Un Peuple sacerdotal, prophétique et royal

783 Jésus-Christ est celui que le Père a oint de l’Esprit Saint et qu’il a constitué " Prêtre, Prophète et Roi ". Le Peuple de Dieu tout entier participe à ces trois fonctions du Christ et il porte les responsabilités de mission et de service qui en découlent (cf. RH RH 18-21).


784 En entrant dans le Peuple de Dieu par la foi et le Baptême, on reçoit part à la vocation unique de ce Peuple : à sa vocation sacerdotale : " Le Christ Seigneur, grand prêtre pris d’entre les hommes a fait du Peuple nouveau ‘un royaume, des prêtres pour son Dieu et Père’. Les baptisés, en effet, par la régénération et l’onction du Saint-Esprit, sont consacrés pour être une demeure spirituelle et un sacerdoce saint " (LG 10).


785 " Le Peuple saint de Dieu participe aussi à la fonction prophétique du Christ ". Il l’est surtout :par le sens surnaturel de la foi qui est celui du Peuple tout entier, laïcs et hiérarchie, lorsqu’il " s’attache indéfectiblement à la foi transmise aux saints une fois pour toutes " (LG 12) et en approfondit l’intelligence et devient témoin du Christ au milieu de ce monde


786 Le Peuple de Dieu participe enfin à la fonction royale du Christ. Le Christ exerce sa royauté en attirant à soi tous les hommes par sa mort et sa Résurrection (cf. Jn 12,32). Le Christ, Roi et Seigneur de l’univers, s’est fait le serviteur de tous, n’étant " pas venu pour être servi, mais pour servir et pour donner sa vie en rançon pour la multitude " (Mt 20,28). Pour le chrétien, " régner, c’est le servir " (LG 36), particulièrement " dans les pauvres et les souffrants, dans lesquels l’Église reconnaît l’image de son Fondateur pauvre et souffrant " (LG 8). Le Peuple de Dieu réalise sa " dignité royale " en vivant conformément à cette vocation de servir avec le Christ.

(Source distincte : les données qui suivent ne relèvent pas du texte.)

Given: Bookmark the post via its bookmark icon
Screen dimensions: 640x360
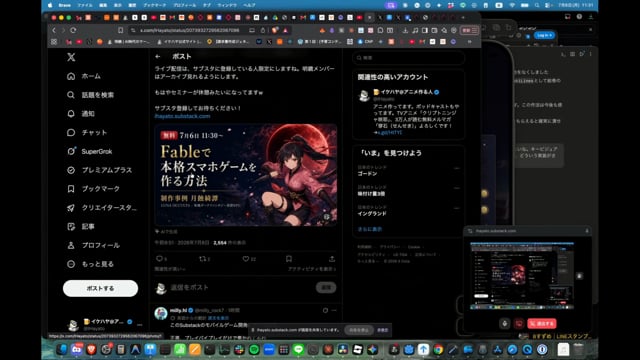Looking at the screenshot, I should [x=289, y=259].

De tous les régénérés dans le Christ le signe de la Croix fait des rois, l’onction du Saint-Esprit les consacre comme prêtres, afin que, mis à part le service particulier de notre ministère, tous les chrétiens spirituels et usant de leur raison se reconnaissent membres de cette race royale et participants de la fonction sacerdotale. Qu’y a-t-il, en effet, d’aussi royal pour une âme que de gouverner son corps dans la soumission à Dieu ? Et qu’y a-t-il d’aussi sacerdotal que de vouer au Seigneur une conscience pure et d’offrir sur l’autel de son coeur les victimes sans taches de la piété ? (S. Léon le Grand, serm. 4, 1 : PL 54, 149).

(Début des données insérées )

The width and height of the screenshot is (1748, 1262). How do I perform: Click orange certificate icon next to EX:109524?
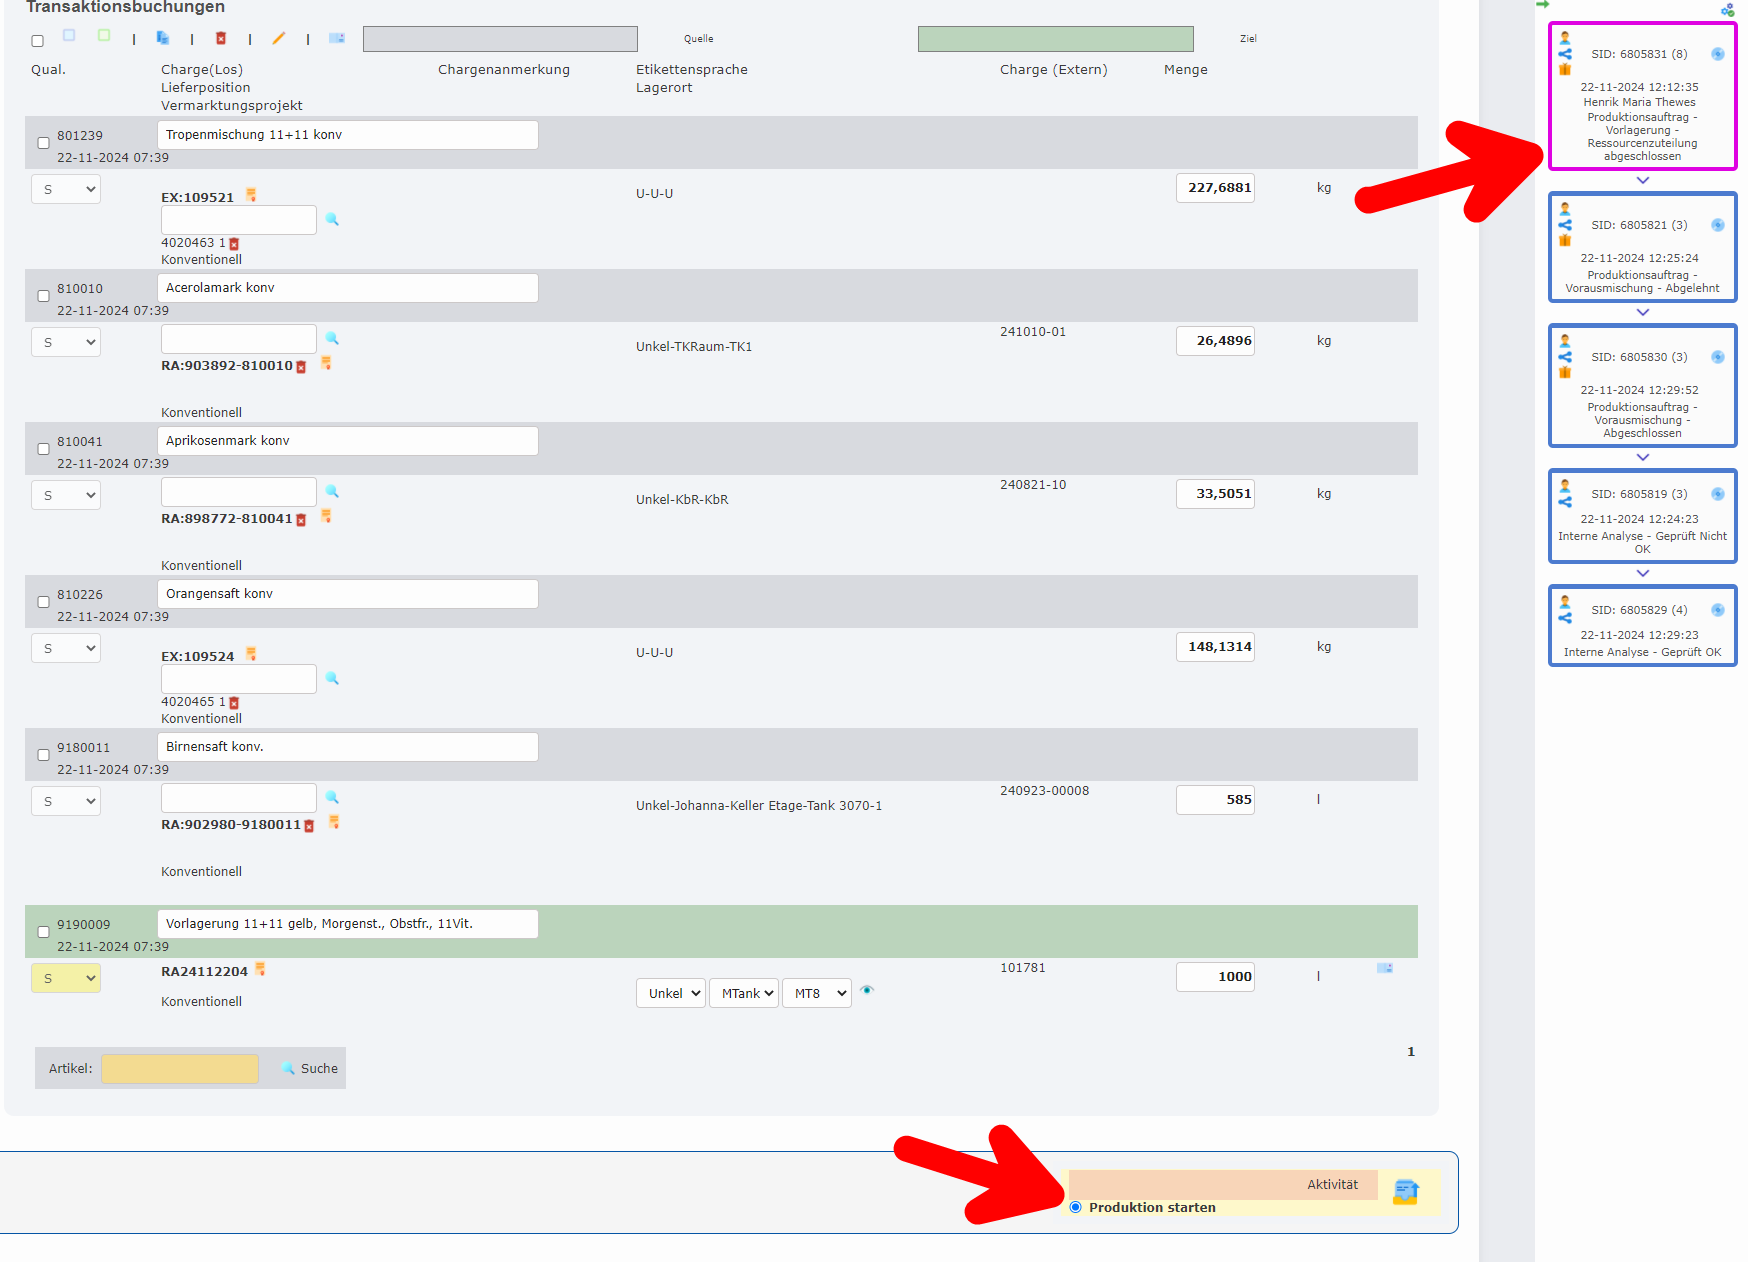tap(251, 654)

II. L’Église – Corps du Christ

L’Église est communion avec Jésus

787 Dès le début, Jésus a associés ses disciples à sa vie (cf. Mc 1,16-20 Mc 3,13-19) ; il leur a révélé le mystère du Royaume (cf. Mt 13,10-17) ; il leur a donné part à sa mission, à sa joie (cf. Lc 10,17-20) et à ses souffrances (cf. Lc 22,28-30). Jésus parle d’une communion encore plus intime entre Lui et ceux qui le suivraient : " Demeurez en moi, comme moi en vous (...). Je suis le cep, vous êtes les sarments " (Jn 15,4-5). Et Il annonce une communion mystérieuse et réelle entre son propre corps et le nôtre : " Qui mange ma chair et boit mon sang demeure en moi et moi en lui " (Jn 6,56).

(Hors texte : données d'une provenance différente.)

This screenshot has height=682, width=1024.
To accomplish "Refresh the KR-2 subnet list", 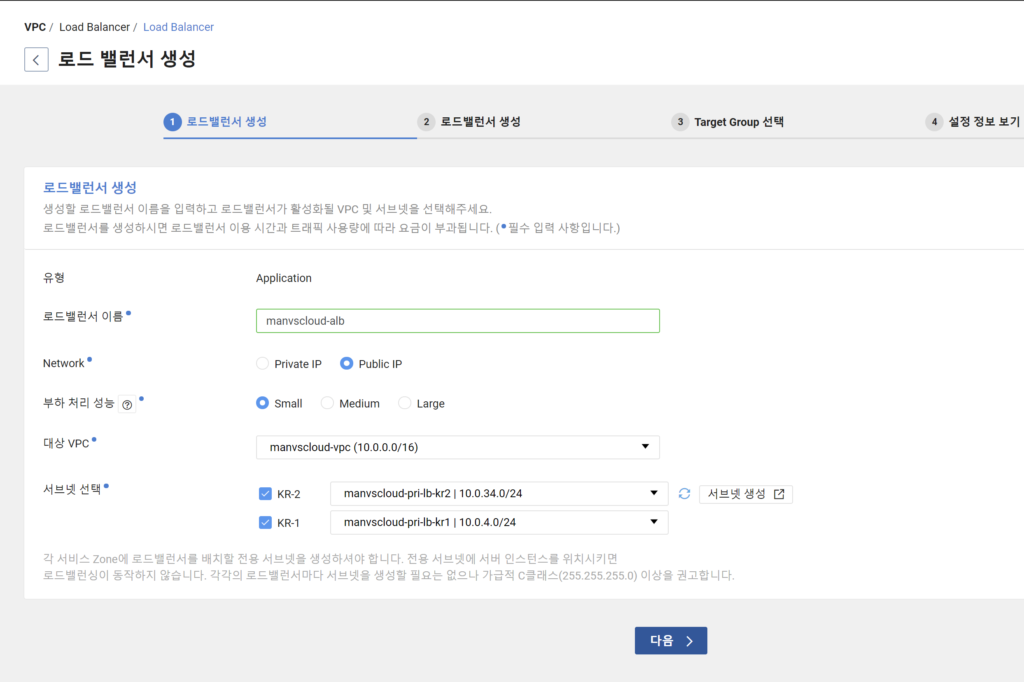I will pyautogui.click(x=686, y=493).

788 Lorsque sa présence visible leur a été enlevée, Jésus n’a pas laissé orphelins ses disciples (cf. Jn 14,18). Il leur a promis de rester avec eux jusqu’à la fin des temps (cf. Mt 28,20), il leur a envoyé son Esprit (cf. Jn 20,22 Ac 2,33). La communion avec Jésus en est devenue, d’une certaine façon, plus intense : " En communiquant son Esprit à ses frères, qu’il rassemble de toutes les nations, Il les a constitués mystiquement comme son corps " (LG 7).


789 La comparaison de l’Église avec le corps jette une lumière sur le lien intime entre l’Église et le Christ. Elle n’est pas seulement rassemblée autour de lui ; elle est unifiée en lui, dans son Corps. Trois aspects de l’Église – Corps du Christ sont plus spécifiquement à relever : l’unité de tous les membres entre eux par leur union au Christ ; le Christ Tête du Corps ; l’Église, Épouse du Christ.